**What you have to do:** Take the material below and restate it word for word, stopping after the line in which "Spider-Man: The Animated Series (96, 2301)" occurs.

···

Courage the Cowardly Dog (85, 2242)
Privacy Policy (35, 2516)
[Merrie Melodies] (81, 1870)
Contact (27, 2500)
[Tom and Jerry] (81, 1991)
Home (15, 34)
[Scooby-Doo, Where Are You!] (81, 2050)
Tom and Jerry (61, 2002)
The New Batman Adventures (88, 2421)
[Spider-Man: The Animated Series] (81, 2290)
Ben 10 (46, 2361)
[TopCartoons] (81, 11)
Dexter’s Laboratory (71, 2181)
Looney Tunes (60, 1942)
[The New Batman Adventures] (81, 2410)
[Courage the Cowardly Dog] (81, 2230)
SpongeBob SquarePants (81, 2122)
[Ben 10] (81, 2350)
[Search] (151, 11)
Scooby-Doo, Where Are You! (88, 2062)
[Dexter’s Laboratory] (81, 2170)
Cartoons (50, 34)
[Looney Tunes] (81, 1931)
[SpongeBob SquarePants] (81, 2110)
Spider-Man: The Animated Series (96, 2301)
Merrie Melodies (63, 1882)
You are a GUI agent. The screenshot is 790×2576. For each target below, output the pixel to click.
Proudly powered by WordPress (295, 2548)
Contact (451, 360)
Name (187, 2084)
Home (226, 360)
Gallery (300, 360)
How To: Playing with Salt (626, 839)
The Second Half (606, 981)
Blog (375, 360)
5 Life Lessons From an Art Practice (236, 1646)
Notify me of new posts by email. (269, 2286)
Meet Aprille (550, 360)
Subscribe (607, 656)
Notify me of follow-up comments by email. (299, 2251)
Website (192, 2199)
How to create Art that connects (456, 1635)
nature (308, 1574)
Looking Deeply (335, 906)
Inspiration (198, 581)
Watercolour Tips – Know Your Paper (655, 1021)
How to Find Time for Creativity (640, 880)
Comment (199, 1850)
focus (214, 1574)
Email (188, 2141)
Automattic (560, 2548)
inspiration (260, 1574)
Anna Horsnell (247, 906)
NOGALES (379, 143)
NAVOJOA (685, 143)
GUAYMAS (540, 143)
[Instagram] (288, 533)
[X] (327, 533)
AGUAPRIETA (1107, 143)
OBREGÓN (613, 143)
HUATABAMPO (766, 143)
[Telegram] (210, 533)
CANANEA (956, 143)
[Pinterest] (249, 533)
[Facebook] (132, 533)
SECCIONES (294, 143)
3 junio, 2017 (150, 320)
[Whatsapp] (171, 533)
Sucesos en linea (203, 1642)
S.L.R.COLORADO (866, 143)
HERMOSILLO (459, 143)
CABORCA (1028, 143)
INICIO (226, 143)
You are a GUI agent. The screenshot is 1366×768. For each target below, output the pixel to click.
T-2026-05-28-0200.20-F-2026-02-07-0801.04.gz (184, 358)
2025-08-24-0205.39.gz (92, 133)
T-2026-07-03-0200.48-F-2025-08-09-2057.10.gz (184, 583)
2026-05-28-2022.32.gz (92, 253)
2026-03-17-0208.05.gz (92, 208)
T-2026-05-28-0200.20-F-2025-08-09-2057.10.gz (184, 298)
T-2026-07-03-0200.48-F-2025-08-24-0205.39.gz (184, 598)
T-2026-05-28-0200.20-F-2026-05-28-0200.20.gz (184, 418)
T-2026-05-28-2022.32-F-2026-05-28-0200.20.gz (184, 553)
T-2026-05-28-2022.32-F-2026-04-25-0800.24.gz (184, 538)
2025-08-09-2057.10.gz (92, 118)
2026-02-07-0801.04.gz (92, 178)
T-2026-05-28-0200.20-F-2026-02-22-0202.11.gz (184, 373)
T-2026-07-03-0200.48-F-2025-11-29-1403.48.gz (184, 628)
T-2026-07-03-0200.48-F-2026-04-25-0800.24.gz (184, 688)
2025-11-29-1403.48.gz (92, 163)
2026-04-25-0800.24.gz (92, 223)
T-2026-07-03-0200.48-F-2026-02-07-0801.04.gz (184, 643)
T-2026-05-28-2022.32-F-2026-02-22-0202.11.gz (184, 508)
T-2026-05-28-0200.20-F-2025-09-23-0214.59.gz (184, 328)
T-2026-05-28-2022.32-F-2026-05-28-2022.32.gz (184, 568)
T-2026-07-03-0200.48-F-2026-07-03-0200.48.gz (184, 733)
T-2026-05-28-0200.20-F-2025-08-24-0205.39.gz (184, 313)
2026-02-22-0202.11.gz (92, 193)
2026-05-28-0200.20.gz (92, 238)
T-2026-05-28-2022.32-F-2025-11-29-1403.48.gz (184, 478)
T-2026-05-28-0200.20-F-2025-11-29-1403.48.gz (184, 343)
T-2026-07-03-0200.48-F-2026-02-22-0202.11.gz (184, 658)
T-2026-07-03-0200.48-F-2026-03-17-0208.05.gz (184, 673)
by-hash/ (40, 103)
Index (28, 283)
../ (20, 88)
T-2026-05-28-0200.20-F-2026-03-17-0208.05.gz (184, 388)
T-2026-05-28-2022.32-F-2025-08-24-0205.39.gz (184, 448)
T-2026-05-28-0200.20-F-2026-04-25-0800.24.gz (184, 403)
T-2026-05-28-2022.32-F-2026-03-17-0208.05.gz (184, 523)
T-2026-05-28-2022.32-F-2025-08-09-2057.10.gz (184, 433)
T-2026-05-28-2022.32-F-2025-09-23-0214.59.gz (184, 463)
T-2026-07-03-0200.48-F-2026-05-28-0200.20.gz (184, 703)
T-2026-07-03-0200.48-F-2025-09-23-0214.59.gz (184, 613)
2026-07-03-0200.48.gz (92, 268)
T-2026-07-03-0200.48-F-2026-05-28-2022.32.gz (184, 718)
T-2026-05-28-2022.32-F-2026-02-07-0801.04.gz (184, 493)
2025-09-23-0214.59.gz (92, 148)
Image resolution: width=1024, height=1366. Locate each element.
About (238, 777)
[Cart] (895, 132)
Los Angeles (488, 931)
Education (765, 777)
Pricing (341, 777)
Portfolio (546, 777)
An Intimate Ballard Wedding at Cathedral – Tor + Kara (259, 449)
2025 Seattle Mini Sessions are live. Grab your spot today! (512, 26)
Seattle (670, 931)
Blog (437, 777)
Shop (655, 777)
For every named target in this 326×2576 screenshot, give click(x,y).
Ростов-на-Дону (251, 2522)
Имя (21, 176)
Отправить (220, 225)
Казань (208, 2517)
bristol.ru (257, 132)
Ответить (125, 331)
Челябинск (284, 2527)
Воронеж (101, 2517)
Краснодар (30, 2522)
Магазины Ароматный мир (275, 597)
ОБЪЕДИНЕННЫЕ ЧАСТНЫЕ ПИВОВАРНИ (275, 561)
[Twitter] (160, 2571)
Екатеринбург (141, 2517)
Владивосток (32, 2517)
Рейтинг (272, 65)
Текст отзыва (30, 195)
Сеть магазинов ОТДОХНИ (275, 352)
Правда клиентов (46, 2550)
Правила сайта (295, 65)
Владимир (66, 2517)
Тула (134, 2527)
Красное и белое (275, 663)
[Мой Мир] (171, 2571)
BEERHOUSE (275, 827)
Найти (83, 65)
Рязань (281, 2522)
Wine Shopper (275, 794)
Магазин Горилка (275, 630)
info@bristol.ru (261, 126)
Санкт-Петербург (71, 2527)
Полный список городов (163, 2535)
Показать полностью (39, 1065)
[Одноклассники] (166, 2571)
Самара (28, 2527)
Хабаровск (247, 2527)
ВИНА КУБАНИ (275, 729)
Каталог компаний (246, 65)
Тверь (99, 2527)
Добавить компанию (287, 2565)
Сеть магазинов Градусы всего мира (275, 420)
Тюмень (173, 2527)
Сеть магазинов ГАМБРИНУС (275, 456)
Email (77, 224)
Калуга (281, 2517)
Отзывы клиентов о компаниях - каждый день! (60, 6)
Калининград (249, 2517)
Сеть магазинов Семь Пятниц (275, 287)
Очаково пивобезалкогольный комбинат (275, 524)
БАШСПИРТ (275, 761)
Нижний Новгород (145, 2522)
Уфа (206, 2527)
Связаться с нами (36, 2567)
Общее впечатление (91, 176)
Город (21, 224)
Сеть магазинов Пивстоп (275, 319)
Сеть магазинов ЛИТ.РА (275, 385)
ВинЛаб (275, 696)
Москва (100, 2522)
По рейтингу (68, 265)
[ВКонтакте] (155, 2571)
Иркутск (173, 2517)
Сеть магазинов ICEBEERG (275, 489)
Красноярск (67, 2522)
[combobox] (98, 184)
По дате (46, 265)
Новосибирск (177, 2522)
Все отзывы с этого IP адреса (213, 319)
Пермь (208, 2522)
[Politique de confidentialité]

···

**The answer:**
Courage the Cowardly Dog (85, 2242)
Privacy Policy (35, 2516)
[Merrie Melodies] (81, 1870)
Contact (27, 2500)
[Tom and Jerry] (81, 1991)
Home (15, 34)
[Scooby-Doo, Where Are You!] (81, 2050)
Tom and Jerry (61, 2002)
The New Batman Adventures (88, 2421)
[Spider-Man: The Animated Series] (81, 2290)
Ben 10 (46, 2361)
[TopCartoons] (81, 11)
Dexter’s Laboratory (71, 2181)
Looney Tunes (60, 1942)
[The New Batman Adventures] (81, 2410)
[Courage the Cowardly Dog] (81, 2230)
SpongeBob SquarePants (81, 2122)
[Ben 10] (81, 2350)
[Search] (151, 11)
Scooby-Doo, Where Are You! (88, 2062)
[Dexter’s Laboratory] (81, 2170)
Cartoons (50, 34)
[Looney Tunes] (81, 1931)
[SpongeBob SquarePants] (81, 2110)
Spider-Man: The Animated Series (96, 2301)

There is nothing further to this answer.